Your main tool while traversing these lands is jelly beans. For some unexplained reason, your blob friend can't get enough of these tasty candies, and he will transform into a helpful item whenever he gets one in his belly. You have an infinite supply of jelly beans, but you have only a few different types at your disposal in each level. In some levels you may be able to turn the blob into a ladder to help you reach higher places, whereas in other levels you need to use a trampoline or maybe an anvil to get to higher ground. Because the boy can hop only a short distance and dies whenever he makes contact with an enemy or evil trap, you rely almost entirely on your bag of goodies and adaptable friend to survive.
In the early stages, the keys to success are spelled out with obvious signs showing exactly what must be done to move further into the level. For instance, a picture of a parachute is stationed at the edge of a towering cliff, indicating that you should feed your buddy the appropriate jelly bean and float safely to the bottom. These signs are the only tutorial in the game, seamlessly showing how each new item can be used without interrupting the flow of the gameplay. There are moments in which the signs become a tad overbearing, giving away the solutions instead of letting you figure out on your own how to progress. However, as you get deeper into the game, the signs become less common, forcing you to use your mind to get past the obstacles. This also coincides with more difficult puzzles that require you to use a combination of tools. Some of the most challenging involve turning the blob into a clone of the boy who mirrors your every move, and solving these multistep puzzles is rewarding.
At the end of each of the four worlds are bosses who offer some of the most difficult challenges in the game.

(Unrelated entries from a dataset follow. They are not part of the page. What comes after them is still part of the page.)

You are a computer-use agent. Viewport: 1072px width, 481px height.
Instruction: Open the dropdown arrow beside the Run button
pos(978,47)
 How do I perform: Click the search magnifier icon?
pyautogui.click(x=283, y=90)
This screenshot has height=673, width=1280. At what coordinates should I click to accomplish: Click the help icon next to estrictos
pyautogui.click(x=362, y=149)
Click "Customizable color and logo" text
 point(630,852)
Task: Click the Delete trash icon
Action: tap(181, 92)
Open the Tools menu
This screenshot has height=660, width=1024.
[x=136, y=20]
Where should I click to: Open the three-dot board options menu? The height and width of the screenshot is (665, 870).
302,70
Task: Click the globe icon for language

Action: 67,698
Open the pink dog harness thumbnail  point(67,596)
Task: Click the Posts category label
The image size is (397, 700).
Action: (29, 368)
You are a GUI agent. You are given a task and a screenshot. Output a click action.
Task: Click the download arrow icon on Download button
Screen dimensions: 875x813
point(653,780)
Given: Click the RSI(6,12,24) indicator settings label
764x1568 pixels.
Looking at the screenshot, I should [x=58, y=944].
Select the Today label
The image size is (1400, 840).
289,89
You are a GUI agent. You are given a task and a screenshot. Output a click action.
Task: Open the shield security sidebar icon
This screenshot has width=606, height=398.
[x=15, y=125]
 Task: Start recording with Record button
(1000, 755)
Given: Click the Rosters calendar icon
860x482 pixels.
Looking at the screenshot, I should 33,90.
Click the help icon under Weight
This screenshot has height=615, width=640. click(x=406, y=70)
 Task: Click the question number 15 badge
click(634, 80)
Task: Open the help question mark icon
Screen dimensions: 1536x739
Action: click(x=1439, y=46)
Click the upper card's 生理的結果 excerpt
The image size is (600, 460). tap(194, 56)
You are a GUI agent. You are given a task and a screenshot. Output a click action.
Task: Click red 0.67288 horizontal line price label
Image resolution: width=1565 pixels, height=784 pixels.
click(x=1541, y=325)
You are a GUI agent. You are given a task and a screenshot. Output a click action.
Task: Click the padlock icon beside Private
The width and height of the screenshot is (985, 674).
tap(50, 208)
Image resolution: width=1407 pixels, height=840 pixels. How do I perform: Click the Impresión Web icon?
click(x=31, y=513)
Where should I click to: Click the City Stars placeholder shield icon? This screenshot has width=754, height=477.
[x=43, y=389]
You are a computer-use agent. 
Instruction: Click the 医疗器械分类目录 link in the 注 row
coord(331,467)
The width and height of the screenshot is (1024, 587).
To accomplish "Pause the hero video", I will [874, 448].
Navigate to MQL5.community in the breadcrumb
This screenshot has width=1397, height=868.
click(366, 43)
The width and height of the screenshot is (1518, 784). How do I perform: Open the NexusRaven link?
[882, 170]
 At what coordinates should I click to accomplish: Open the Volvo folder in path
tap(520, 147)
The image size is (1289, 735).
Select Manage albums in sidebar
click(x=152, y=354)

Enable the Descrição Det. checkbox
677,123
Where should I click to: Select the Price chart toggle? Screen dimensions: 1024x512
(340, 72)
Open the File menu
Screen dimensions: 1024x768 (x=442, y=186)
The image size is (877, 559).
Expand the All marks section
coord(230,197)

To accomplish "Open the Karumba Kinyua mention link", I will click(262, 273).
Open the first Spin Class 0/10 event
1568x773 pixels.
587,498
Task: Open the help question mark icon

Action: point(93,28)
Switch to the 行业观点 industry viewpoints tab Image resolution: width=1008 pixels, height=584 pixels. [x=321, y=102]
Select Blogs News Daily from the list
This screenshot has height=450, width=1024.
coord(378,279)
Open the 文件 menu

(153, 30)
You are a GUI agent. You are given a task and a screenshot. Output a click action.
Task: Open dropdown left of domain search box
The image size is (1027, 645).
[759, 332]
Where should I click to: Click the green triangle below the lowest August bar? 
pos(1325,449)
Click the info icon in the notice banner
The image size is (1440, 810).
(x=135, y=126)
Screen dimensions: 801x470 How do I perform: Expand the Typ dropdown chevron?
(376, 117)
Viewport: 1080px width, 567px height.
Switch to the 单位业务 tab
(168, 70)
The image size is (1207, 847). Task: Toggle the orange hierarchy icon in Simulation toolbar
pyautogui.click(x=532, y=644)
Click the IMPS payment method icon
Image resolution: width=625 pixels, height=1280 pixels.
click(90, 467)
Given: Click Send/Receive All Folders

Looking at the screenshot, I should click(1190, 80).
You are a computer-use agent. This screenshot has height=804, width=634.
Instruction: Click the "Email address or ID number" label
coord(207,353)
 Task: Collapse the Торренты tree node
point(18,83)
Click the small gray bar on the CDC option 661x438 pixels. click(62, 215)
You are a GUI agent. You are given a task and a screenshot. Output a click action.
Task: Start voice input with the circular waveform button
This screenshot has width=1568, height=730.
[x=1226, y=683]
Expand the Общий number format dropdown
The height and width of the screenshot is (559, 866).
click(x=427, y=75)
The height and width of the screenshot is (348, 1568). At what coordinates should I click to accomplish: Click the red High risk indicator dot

Although there are enemies in the normal stages, you can usually move past them without needing to kill them off first, so the boss battles present the only instances in the game in which you must partake in fast-paced combat. It's a blast dodging their many attacks while you try to figure out what candy beans would best take them down, but the controls are not quite up to the task. It's easy enough to navigate the environment and interact with your blob during the slow-paced puzzle levels, but when you are forced to move and react to the speedy blows of a deadly boss, the controls are too sluggish. With enough determination, you can pass these sections, but they are much harder than they should be because the boy does not quickly respond to your commands. It's a shame the controls get in the way during these battles, because they are extremely well designed, forcing you to take advantage of your jelly bean powers in a number of interesting ways.
The 40 stages can take 10 hours or longer to play through, but there is even more to do after you finally vanquish the evil king. Each stage contains three hidden treasure chests, and if you find them all, you unlock a bonus stage. It can take quite a while to find every hidden chest and make your way through all 80 levels, and the game continually presents obstacles that will force you to make use of your jelly beans in clever new ways. Tangible rewards are only the icing on the cake of this great adventure, though. The lovable protagonists are so endearing, and the levels so beautifully designed, that it's a pleasure just to make your way through these worlds and see everything they have to offer. And though the puzzles start off easy enough, they slowly ramp up in difficulty, tossing a number of imposing obstacles in your path before you figure out how to get around them. This is a great update to the NES original, a charming and rewarding game that stands tall alongside modern platformers.